## [TASK STATEMENT]
Produce the records below again, word for word, but stop after the line that contains "Screen dimensions: 980x468".

## [DATA EXCERPTS]
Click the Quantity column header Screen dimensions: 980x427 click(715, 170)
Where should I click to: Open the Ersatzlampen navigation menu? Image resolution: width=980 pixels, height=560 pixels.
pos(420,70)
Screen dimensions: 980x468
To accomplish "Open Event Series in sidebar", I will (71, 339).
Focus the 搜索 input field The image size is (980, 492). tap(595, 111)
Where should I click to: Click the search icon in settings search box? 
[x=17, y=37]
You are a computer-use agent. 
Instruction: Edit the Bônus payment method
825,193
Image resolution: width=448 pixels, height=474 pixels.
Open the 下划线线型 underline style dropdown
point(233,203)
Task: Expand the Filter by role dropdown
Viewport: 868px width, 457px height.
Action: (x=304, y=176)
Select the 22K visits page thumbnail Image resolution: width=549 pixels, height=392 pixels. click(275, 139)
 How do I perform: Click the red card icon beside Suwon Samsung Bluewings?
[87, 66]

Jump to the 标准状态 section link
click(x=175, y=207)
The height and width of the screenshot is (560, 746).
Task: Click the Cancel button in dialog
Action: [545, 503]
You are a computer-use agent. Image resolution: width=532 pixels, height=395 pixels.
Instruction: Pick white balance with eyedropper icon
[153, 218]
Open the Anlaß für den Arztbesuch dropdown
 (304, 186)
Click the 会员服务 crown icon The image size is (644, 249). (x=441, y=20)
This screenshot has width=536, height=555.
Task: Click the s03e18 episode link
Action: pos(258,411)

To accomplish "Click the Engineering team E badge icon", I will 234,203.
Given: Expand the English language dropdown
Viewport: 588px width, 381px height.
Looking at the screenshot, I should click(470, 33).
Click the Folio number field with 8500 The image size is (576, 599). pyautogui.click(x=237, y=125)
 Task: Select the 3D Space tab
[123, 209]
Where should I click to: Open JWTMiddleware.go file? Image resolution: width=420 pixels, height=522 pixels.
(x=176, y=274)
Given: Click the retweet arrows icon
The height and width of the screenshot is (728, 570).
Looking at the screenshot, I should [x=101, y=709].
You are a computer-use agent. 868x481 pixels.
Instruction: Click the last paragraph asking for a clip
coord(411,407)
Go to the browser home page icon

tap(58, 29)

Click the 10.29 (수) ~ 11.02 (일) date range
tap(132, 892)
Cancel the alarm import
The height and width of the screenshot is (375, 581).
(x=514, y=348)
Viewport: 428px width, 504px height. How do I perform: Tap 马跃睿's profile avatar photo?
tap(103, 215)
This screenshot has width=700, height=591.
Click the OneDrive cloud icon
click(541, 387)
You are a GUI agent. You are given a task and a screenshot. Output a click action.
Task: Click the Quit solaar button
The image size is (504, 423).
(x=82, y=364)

## [TASK SOLUTION]
Click the Quantity column header Screen dimensions: 980x427 click(715, 170)
Where should I click to: Open the Ersatzlampen navigation menu? Image resolution: width=980 pixels, height=560 pixels.
pos(420,70)
Screen dimensions: 980x468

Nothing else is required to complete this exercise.